◆ A run of listing entries
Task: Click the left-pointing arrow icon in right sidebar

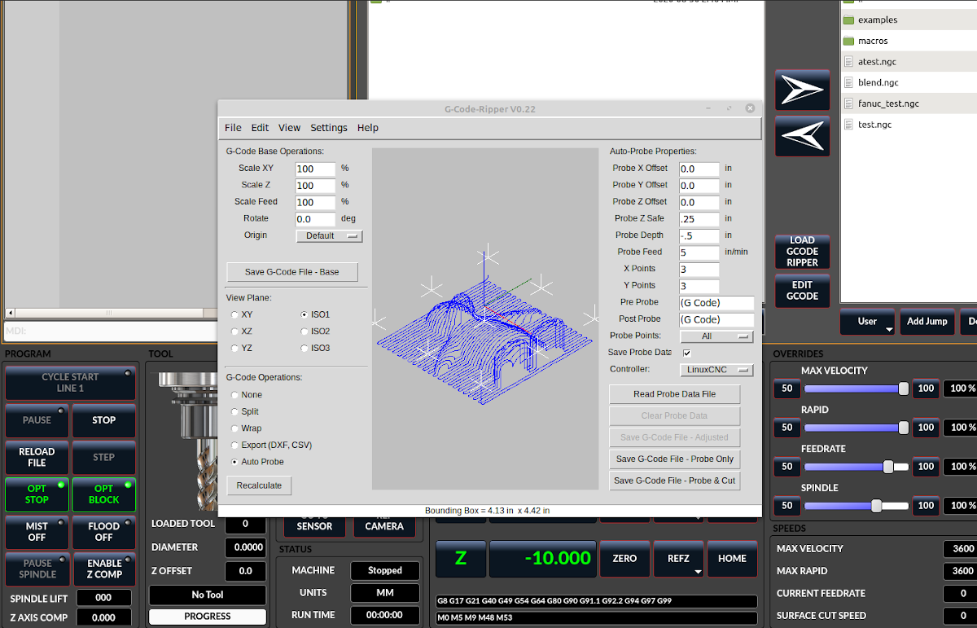Action: click(x=802, y=135)
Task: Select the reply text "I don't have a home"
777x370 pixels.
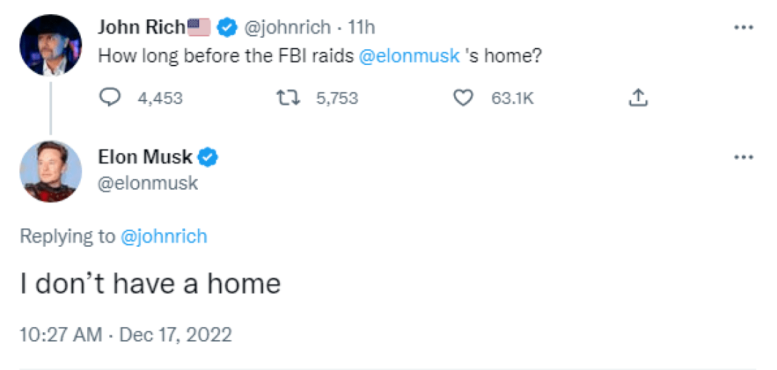Action: pos(150,284)
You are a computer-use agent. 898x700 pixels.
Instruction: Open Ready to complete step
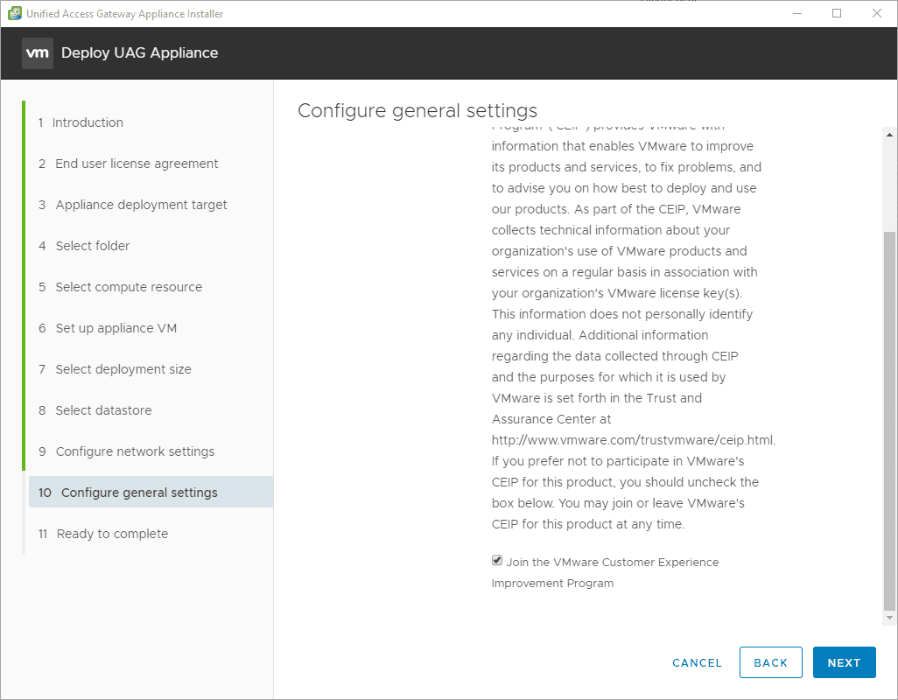pos(112,534)

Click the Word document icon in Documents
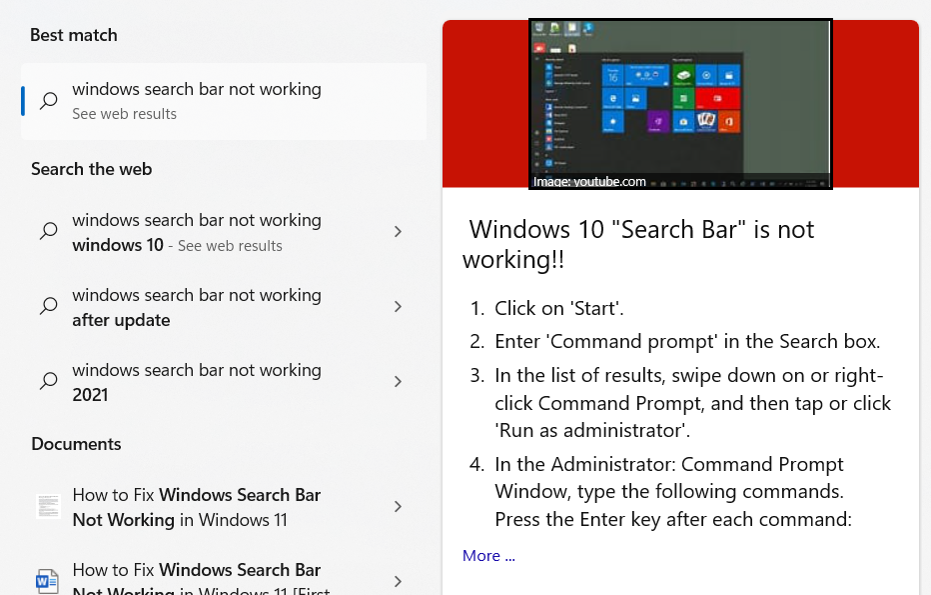point(48,581)
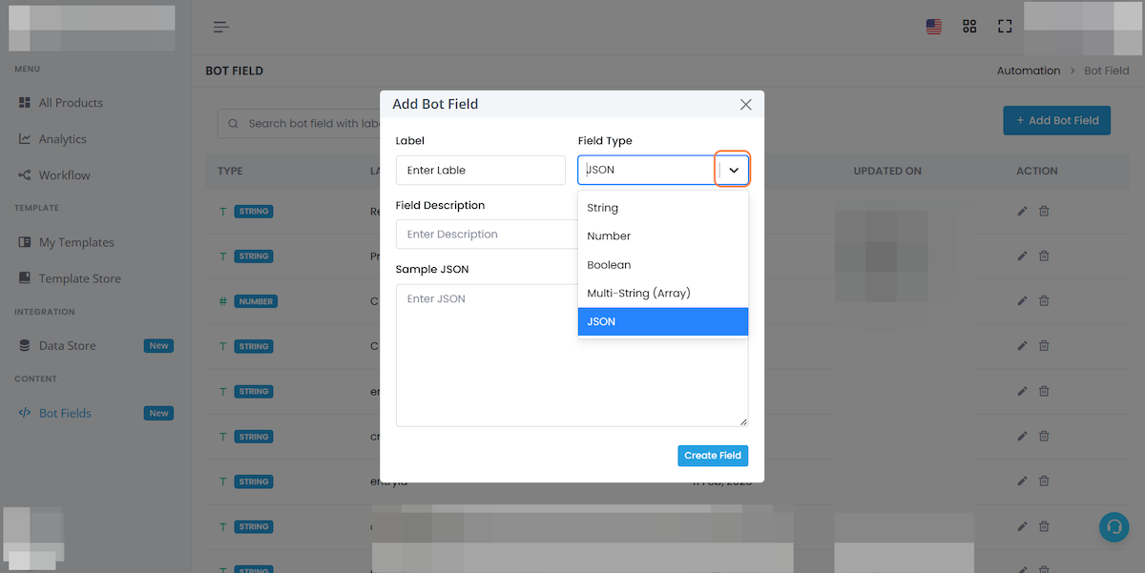Viewport: 1145px width, 573px height.
Task: Focus the Sample JSON text area
Action: [x=573, y=355]
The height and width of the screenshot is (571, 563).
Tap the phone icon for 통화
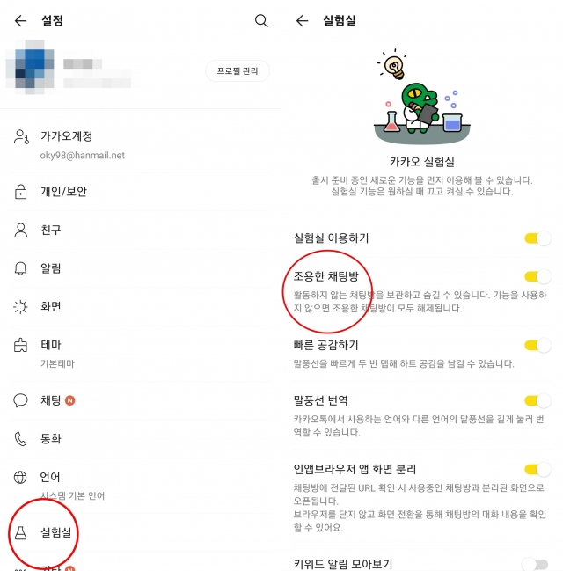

◆ What you are asked to do
Write out every line of the listing above verbatim, leaving out the pictures.

◆ Solution to this exercise
Task: Click the left-pointing arrow icon in right sidebar

Action: click(x=802, y=135)
Task: Select the reply text "I don't have a home"
777x370 pixels.
Action: pos(150,284)
You are a computer-use agent. 898x700 pixels.
Instruction: Open Ready to complete step
pos(112,534)

Click the Word document icon in Documents
point(48,581)
Viewport: 1145px width, 573px height.
Task: Focus the Sample JSON text area
Action: [x=573, y=355]
The height and width of the screenshot is (571, 563).
Tap the phone icon for 통화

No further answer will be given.